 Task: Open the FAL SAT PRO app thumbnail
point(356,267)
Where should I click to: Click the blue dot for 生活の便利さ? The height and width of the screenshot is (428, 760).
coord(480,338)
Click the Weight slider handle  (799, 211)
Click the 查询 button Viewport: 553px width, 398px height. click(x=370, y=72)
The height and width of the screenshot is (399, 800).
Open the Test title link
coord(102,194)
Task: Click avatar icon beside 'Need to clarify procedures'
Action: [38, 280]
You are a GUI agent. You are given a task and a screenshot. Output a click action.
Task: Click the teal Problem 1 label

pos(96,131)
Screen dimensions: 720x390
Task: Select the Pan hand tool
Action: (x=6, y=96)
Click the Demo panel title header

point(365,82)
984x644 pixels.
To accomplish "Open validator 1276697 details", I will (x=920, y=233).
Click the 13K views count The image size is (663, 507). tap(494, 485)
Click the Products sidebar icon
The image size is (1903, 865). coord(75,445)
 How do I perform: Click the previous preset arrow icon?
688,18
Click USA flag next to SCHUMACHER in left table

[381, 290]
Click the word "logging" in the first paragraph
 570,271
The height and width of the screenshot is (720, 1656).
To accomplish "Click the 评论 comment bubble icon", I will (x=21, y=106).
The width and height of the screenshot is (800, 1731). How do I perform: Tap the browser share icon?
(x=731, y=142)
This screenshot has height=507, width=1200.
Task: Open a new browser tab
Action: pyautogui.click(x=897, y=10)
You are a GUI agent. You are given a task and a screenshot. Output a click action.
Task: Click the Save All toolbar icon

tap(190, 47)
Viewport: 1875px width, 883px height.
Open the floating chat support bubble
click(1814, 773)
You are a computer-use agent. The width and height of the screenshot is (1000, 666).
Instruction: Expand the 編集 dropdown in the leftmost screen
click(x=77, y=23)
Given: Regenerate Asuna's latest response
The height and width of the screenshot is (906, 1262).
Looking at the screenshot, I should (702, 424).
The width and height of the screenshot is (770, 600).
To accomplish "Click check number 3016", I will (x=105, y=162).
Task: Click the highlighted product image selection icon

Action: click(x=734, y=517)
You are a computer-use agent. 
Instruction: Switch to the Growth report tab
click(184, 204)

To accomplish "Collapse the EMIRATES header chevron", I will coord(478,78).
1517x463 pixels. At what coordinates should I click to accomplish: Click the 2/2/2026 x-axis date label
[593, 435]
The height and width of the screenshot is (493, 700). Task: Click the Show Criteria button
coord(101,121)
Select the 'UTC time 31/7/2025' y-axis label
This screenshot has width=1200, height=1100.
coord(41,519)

=== Description of the task ===
In the listing above, how many lines hold the word "Viewport"? Give the number and nothing more.

=== Answer box ===
2